In the non-weighted case, we can consider a quantile estimator $\operatorname{Q}(\mathbf{x}, p)$ that estimates the $p^\textrm{th}$ quantile of the underlying distribution. We want to build a weighted quantile estimator $\operatorname{Q}(\mathbf{x}, \mathbf{w}, p)$ so that we can estimate the quantiles of a weighed sample.

In this post, we consider a specific problem of estimating quantiles of a weighted mixture distribution.
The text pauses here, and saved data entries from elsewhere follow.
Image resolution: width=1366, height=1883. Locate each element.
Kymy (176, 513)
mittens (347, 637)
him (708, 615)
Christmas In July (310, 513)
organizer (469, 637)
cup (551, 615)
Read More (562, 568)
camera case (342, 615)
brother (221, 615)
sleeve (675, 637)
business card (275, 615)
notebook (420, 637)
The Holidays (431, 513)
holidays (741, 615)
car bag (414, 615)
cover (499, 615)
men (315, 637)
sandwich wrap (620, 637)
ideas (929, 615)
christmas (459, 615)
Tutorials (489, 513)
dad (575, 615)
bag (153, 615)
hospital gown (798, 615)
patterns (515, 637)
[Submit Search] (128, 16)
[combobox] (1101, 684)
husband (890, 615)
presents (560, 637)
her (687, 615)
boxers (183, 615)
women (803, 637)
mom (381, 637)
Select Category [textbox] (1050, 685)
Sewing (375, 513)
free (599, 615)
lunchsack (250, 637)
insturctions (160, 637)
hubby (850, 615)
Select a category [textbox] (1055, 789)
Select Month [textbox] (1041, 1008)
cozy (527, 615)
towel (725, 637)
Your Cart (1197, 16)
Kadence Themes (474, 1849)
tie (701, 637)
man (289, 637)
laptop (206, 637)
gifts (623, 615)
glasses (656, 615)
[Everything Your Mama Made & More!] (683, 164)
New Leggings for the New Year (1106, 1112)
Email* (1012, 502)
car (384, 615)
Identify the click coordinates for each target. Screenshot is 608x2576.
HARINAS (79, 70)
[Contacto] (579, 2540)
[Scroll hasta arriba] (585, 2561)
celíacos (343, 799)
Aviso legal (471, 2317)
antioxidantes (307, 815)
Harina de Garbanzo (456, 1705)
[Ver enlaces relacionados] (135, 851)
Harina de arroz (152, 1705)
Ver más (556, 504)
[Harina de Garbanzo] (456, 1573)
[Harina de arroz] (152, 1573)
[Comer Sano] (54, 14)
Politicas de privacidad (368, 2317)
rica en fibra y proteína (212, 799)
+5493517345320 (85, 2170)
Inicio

For example, we can consider three distributions given by their cumulative distribution functions (CDFs) $F_X$, $F_Y$, and $F_Z$ with weight coefficients $w_X$, $w_Y$, and $w_Z$. Their weighted mixture is given by $F=\overline{w}_X F_X + \overline{w}_Y F_Y + \overline{w}_Z F_Z$. Let us say that we have samples $\mathbf{x}$, $\mathbf{y}$, and $\mathbf{z}$ from $F_X$, $F_Y$, and $F_Z$; and we want to estimate the quantile function $F^{-1}$ of the mixture distribution $F$. If each sample contains a sufficient number of elements, we can consider a straightforward approach:

  1. Obtain estimations $\hat{F}^{-1}_X$, $\hat{F}^{-1}_Y$, $\hat{F}^{-1}_Z$ of the distribution quantile functions based on the given samples;
  2. Invert quantile functions and obtain estimations $\hat{F}_X$, $\hat{F}_Y$, $\hat{F}_Z$ of the CDFs for each distribution;
  3. Combine these CDFs and build an estimation $\hat{F}=\overline{w}_X\hat{F}_X+\overline{w}_Y\hat{F}_Y+\overline{w}_Z\hat{F}_Z$ of the mixture CDF;
  4. Invert $\hat{F}$ and get the estimation $\hat{F}^{-1}$ of the mixture distribution quantile function.

The approach performs well only when the sample sizes are large enough so that we can efficiently estimate sample quantiles.